Four South Bay cities that withheld approval of the sale of Group W Cable Inc. are considering filing suits against the new owners that could result in the cities taking over their cable systems.
Attorneys for Torrance, Hawthorne and Lawndale, and the mayor of El Segundo, contend that Westinghouse Electric Corp. breached its cable franchise agreement with them when it included those franchises in the sale to a consortium of five cable firms. The sale was concluded June 19.
An attorney representing Westinghouse and the consortium said they do not admit violating the franchise agreements, but they are working to reach settlements with those cities to avoid litigation.
"Whether or not there was a breach, the sellers and buyers want to move forward with the cities to ensure that everyone's interests are met," said William Koplovitz, a New York attorney involved in the sale.
Specifics Not Revealed
Neither Koplovitz nor attorneys representing the cities would reveal specifics of the potential settlements.
However, Nick Miller, a Washington, D.C., communications attorney who is advising Torrance and Hawthorne, said: "The interests of the cities are real obvious. We want to make sure that there is no substantial change in the performance of the systems, or the guarantees that stand behind the system while we attempt to get the illegal behavior corrected. We want to make sure that none of the cities' future rights are compromised through actions taken by Westinghouse or the buyers during the interim period between now and when the issue is ultimately settled."
Miller said that if settlements are not reached, the cities are prepared to file suits early this week to seek damages or revocation of the franchises.
If the courts allow the cities to revoke the franchises, the cities would be free to find a new operator, or take over the systems themselves for the cost of the assets, Miller said.

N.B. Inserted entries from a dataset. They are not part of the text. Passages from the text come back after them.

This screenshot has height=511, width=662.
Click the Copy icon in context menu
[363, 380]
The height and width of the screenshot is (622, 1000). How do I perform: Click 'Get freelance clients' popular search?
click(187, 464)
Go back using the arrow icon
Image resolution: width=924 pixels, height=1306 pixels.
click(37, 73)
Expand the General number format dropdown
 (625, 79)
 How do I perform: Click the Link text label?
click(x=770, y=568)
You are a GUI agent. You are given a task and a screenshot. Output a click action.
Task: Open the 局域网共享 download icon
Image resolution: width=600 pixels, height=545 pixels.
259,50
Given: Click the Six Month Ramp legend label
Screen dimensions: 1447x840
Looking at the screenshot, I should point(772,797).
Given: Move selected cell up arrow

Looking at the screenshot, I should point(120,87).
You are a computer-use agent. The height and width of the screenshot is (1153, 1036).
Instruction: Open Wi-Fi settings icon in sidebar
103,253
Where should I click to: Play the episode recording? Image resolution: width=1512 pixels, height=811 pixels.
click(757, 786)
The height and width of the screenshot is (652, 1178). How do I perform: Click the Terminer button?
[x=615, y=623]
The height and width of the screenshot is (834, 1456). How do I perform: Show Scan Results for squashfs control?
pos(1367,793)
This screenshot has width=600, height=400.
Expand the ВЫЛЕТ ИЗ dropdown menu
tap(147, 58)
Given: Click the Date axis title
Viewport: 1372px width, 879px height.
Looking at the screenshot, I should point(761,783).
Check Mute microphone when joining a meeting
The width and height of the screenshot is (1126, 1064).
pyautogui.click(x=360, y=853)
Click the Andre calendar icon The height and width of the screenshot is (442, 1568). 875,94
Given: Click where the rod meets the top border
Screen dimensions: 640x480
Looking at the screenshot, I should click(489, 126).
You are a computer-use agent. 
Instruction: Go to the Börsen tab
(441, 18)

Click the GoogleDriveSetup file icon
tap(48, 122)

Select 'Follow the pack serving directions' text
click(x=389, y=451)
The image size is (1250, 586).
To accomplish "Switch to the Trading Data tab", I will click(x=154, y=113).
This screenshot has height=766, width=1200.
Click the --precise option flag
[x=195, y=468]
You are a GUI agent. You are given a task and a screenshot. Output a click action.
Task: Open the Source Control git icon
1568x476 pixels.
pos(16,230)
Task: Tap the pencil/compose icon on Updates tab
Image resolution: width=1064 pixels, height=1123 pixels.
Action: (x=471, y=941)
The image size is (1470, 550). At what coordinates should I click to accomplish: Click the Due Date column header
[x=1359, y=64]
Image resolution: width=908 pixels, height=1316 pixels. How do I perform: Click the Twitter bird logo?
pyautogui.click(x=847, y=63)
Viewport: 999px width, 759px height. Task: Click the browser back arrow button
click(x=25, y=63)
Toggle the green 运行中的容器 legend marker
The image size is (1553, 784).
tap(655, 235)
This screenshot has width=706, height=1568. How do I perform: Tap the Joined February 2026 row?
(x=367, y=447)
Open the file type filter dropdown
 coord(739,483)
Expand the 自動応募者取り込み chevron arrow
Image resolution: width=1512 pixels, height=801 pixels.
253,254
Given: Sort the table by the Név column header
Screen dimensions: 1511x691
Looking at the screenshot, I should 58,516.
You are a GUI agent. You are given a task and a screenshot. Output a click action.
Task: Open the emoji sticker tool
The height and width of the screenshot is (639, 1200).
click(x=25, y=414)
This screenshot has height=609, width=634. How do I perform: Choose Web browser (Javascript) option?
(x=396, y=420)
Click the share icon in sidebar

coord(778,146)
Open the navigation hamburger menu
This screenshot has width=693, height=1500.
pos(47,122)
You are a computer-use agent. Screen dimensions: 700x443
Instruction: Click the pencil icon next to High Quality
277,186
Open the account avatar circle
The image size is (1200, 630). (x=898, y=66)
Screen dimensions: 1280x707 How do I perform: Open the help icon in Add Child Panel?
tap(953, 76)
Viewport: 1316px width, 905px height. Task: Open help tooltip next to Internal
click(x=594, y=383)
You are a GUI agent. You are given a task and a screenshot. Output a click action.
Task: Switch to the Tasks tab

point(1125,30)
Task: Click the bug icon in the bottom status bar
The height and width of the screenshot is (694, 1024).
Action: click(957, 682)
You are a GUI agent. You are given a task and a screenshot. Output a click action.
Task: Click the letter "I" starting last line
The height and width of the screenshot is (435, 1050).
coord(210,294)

City officials have said that one of their concerns is the financial and technical ability of Century Communications Corp., one of the five buyers and the firm expected to eventually become the permanent operator of the South Bay systems.
Higher Rates Feared
The cities have hesitated to approve of Century as the new operator because they fear that the company will cut services and increase rates. Century currently operates the system in Redondo Beach.
Westinghouse officials contend that El Segundo did not have the right to approve the sale under its franchise agreement. However, they said El Segundo has the right to approve any new operator.
El Segundo Mayor Jack Siadek said last week that he wants the city to purchase its system, and is exploring the possibility of acquiring the system through eminent domain.
The cities found out two weeks ago that Century had begun moving in as interim operator of the South Bay systems when Group W employees were told that future paychecks would be paid by Century.
In Lawndale, city officials said Leonard Tow, the president of Century, told them his company was the new permanent operator of the cable system there.
However, Koplovitz, the attorney representing the consortium, said Century's involvement in the operation of the South Bay systems is minimal, and that a decision to make Century the permanent operator of the systems has not been made.
The cities have been suspicious of Century partly because of a preliminary financial analysis of the company prepared for the city of El Monte earlier this year.
In that report, consultant Carl Pilnick concluded that the company would be under heavy pressure to reduce costs because of high debt. Pilnick estimated that Century has a debt-to-equity ratio of 15 to 1. Still, he recommended that El Monte approve the sale to the consortium because Century has the ability to raise money for the operation of the system.
Century President Tow, however, said that Pilnick's conclusions were based on "book" value rather than "market" value of his assets. However, he declined to say what he believes the value of those assets to be.